John McGookin, regional organiser from Unite, which represents 800 out of the 990 staff at BMW’s Mini plant in Stratton, said the deal included a 2.1 per cent pay rise and a hour-and-a-half longer working day, which he claimed was to pay back stand down time that has reached 300 hours for some employees.

We work to live, not live to work,” he said. “But if these new hours are introduced it will become very hard for employees to see their families.”

We are the most flexible workforce around, we pride ourselves on that, but we feel as though we are continually being asked to do more and more hours to the detriment of our quality of life.

We are already working an hour extra each day to payback the stand down time. The company want an extra half an hour tagged on, but we can only be asked to do so much – when you’re already waking up at 4am, to get into work, asking to make it 3.30am on a daily basis is a lot to ask.

The money is fine, it is the strings that are attached in terms of hours that have been deemed unworthy of consideration.”

A BMW spokeswoman confirmed the company had received a letter from the union on Friday requesting new meetings. She said:

The company met with the trade unions on seven occasions and a number of different offers were made.

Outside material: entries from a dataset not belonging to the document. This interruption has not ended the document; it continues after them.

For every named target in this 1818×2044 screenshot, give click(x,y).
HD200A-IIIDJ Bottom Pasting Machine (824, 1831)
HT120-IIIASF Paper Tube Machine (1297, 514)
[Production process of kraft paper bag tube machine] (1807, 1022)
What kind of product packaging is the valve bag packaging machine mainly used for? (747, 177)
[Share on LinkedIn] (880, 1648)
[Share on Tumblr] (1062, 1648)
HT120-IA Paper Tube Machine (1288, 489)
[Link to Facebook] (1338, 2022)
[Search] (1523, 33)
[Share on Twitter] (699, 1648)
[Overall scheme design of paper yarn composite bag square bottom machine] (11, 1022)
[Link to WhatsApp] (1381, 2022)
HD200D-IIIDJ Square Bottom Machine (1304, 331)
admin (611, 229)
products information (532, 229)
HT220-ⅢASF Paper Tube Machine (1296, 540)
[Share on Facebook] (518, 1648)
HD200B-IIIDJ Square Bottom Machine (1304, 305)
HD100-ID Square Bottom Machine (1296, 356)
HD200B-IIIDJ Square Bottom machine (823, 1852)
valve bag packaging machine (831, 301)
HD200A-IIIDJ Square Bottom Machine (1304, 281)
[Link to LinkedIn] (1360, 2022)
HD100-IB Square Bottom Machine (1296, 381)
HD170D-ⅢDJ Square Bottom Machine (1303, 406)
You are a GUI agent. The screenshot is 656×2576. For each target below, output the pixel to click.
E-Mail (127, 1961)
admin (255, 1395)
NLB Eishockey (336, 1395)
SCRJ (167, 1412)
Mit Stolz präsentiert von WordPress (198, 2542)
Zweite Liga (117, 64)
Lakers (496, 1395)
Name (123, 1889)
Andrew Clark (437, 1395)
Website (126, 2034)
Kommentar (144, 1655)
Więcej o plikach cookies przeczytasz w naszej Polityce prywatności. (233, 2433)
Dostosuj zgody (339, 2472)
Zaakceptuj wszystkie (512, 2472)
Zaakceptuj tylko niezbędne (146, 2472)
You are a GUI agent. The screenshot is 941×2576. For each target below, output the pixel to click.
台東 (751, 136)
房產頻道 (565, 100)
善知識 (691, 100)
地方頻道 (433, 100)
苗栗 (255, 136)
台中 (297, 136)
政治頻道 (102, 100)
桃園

The final offer was a pay increase of 2.1 per cent for a period of 12 months, an alignment of the bonus scheme with the scheme in operation at the Mini plant in Oxford and changes to working arrangements to increase flexibility.

Currently the working time agreement allows for an extra one hour per day and this would have been increased by half an hour under the new agreement. This would have meant that we could bring Swindon’s flexibility closer to that in our Oxford plant to better synchronise production between the two plants and offer more scope for associates to reduce their working time account balances.”

Last February, BMW announced plans to move about 150 workers from Swindon to Oxford, in order to supplement some 850 agency staff made redundant.